Truncated stathmin-2 is a marker of TDP-43 pathology in frontotemporal dementia.
Prudencio M., Humphrey J., Pickles S., Brown A-L., Hill SE., Kachergus JM., Shi J., Heckman MG., Spiegel MR., Cook C., Song Y., Yue M., Daughrity LM., Carlomagno Y., Jansen-West K., de Castro CF., DeTure M., Koga S., Wang Y-C., Sivakumar P., Bodo C., Candalija A., Talbot K., Selvaraj BT., Burr K., Chandran S., Newcombe J., Lashley T., Hubbard I., Catalano D., Kim D., Propp N., Fennessey S., NYGC ALS Consortium None., Fagegaltier D., Phatnani H., Secrier M., Fisher EM., Oskarsson B., van Blitterswijk M., Rademakers R., Graff-Radford NR., Boeve BF., Knopman DS., Petersen RC., Josephs KA., Thompson EA., Raj T., Ward M., Dickson DW., Gendron TF., Fratta P., Petrucelli L.
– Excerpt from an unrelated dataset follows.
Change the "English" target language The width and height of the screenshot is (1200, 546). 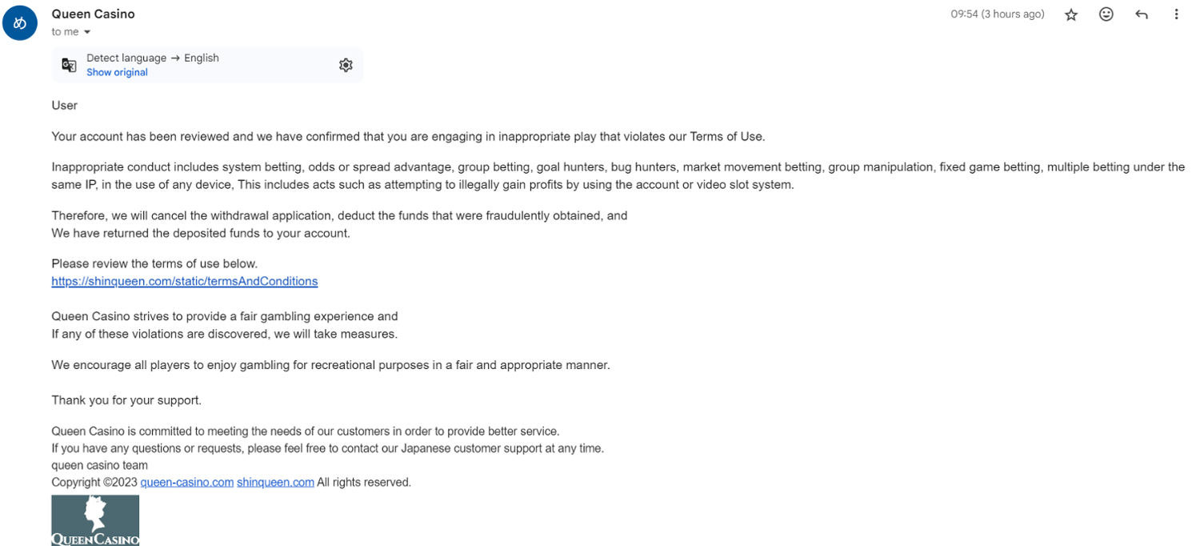click(x=202, y=58)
No treatment for frontotemporal dementia (FTD), the second most common type of early-onset dementia, is available, but therapeutics are being investigated to target the 2 main proteins associated with FTD pathological subtypes: TDP-43 (FTLD-TDP) and tau (FTLD-tau). Testing potential therapies in clinical trials is hampered by our inability to distinguish between patients with FTLD-TDP and FTLD-tau. Therefore, we evaluated truncated stathmin-2 (STMN2) as a proxy of TDP-43 pathology, given the reports that TDP-43 dysfunction causes truncated STMN2 accumulation. Truncated STMN2 accumulated in human induced pluripotent stem cell-derived neurons depleted of TDP-43, but not in those with pathogenic TARDBP mutations in the absence of TDP-43 aggregation or loss of nuclear protein. In RNA-Seq analyses of human brain samples from the NYGC ALS cohort, truncated STMN2 RNA was confined to tissues and disease subtypes marked by TDP-43 inclusions. Last, we validated that truncated STMN2 RNA was elevated in the frontal cortex of a cohort of patients with FTLD-TDP but not in controls or patients with progressive supranuclear palsy, a type of FTLD-tau. Further, in patients with FTLD-TDP, we observed significant associations of truncated STMN2 RNA with phosphorylated TDP-43 levels and an earlier age of disease onset. Overall, our data uncovered truncated STMN2 as a marker for TDP-43 dysfunction in FTD.